[Task statement]
Print every line of the listing below verbatim, without any change.
─── Records to process
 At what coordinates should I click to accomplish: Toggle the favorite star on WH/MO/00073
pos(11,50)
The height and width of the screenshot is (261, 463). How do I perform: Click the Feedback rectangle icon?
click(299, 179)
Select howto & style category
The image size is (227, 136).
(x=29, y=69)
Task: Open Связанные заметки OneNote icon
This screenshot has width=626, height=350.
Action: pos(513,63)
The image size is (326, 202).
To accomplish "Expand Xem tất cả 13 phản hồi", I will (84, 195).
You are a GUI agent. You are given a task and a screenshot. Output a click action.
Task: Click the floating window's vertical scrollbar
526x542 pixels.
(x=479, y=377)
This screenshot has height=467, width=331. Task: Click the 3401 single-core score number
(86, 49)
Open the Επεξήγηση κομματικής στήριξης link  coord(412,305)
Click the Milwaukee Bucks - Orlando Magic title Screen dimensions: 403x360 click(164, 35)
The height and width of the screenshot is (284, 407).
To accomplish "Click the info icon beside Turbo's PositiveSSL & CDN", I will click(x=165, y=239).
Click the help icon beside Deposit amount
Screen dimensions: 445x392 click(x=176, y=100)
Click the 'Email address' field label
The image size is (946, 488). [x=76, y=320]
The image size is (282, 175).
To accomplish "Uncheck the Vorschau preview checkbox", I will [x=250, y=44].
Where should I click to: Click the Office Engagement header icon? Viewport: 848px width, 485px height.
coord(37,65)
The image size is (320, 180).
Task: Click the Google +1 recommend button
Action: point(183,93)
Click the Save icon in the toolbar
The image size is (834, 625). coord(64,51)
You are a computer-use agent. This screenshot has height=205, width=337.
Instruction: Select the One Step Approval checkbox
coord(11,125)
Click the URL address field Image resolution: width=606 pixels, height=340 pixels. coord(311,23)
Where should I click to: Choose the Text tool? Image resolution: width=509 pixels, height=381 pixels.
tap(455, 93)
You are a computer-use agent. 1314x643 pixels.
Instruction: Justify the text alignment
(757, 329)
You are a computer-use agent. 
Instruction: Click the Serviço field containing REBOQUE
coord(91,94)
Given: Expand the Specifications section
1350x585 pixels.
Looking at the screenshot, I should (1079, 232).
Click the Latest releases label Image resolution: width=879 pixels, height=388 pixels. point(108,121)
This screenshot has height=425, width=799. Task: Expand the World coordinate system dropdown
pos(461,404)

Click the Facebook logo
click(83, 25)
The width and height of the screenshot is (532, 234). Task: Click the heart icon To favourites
──────
[Written answer]
 At what coordinates should I click to accomplish: Toggle the favorite star on WH/MO/00073
pos(11,50)
The height and width of the screenshot is (261, 463). How do I perform: Click the Feedback rectangle icon?
click(299, 179)
Select howto & style category
The image size is (227, 136).
(x=29, y=69)
Task: Open Связанные заметки OneNote icon
This screenshot has width=626, height=350.
Action: pos(513,63)
The image size is (326, 202).
To accomplish "Expand Xem tất cả 13 phản hồi", I will (84, 195).
You are a GUI agent. You are given a task and a screenshot. Output a click action.
Task: Click the floating window's vertical scrollbar
526x542 pixels.
(x=479, y=377)
This screenshot has height=467, width=331. Task: Click the 3401 single-core score number
(86, 49)
Open the Επεξήγηση κομματικής στήριξης link  coord(412,305)
Click the Milwaukee Bucks - Orlando Magic title Screen dimensions: 403x360 click(164, 35)
The height and width of the screenshot is (284, 407).
To accomplish "Click the info icon beside Turbo's PositiveSSL & CDN", I will click(x=165, y=239).
Click the help icon beside Deposit amount
Screen dimensions: 445x392 click(x=176, y=100)
Click the 'Email address' field label
The image size is (946, 488). [x=76, y=320]
The image size is (282, 175).
To accomplish "Uncheck the Vorschau preview checkbox", I will [x=250, y=44].
Where should I click to: Click the Office Engagement header icon? Viewport: 848px width, 485px height.
coord(37,65)
The image size is (320, 180).
Task: Click the Google +1 recommend button
Action: point(183,93)
Click the Save icon in the toolbar
The image size is (834, 625). coord(64,51)
You are a computer-use agent. This screenshot has height=205, width=337.
Instruction: Select the One Step Approval checkbox
coord(11,125)
Click the URL address field Image resolution: width=606 pixels, height=340 pixels. coord(311,23)
Where should I click to: Choose the Text tool? Image resolution: width=509 pixels, height=381 pixels.
tap(455, 93)
You are a computer-use agent. 1314x643 pixels.
Instruction: Justify the text alignment
(757, 329)
You are a computer-use agent. 
Instruction: Click the Serviço field containing REBOQUE
coord(91,94)
Given: Expand the Specifications section
1350x585 pixels.
Looking at the screenshot, I should (1079, 232).
Click the Latest releases label Image resolution: width=879 pixels, height=388 pixels. point(108,121)
This screenshot has height=425, width=799. Task: Expand the World coordinate system dropdown
pos(461,404)

Click the Facebook logo
click(83, 25)
The width and height of the screenshot is (532, 234). Task: Click the heart icon To favourites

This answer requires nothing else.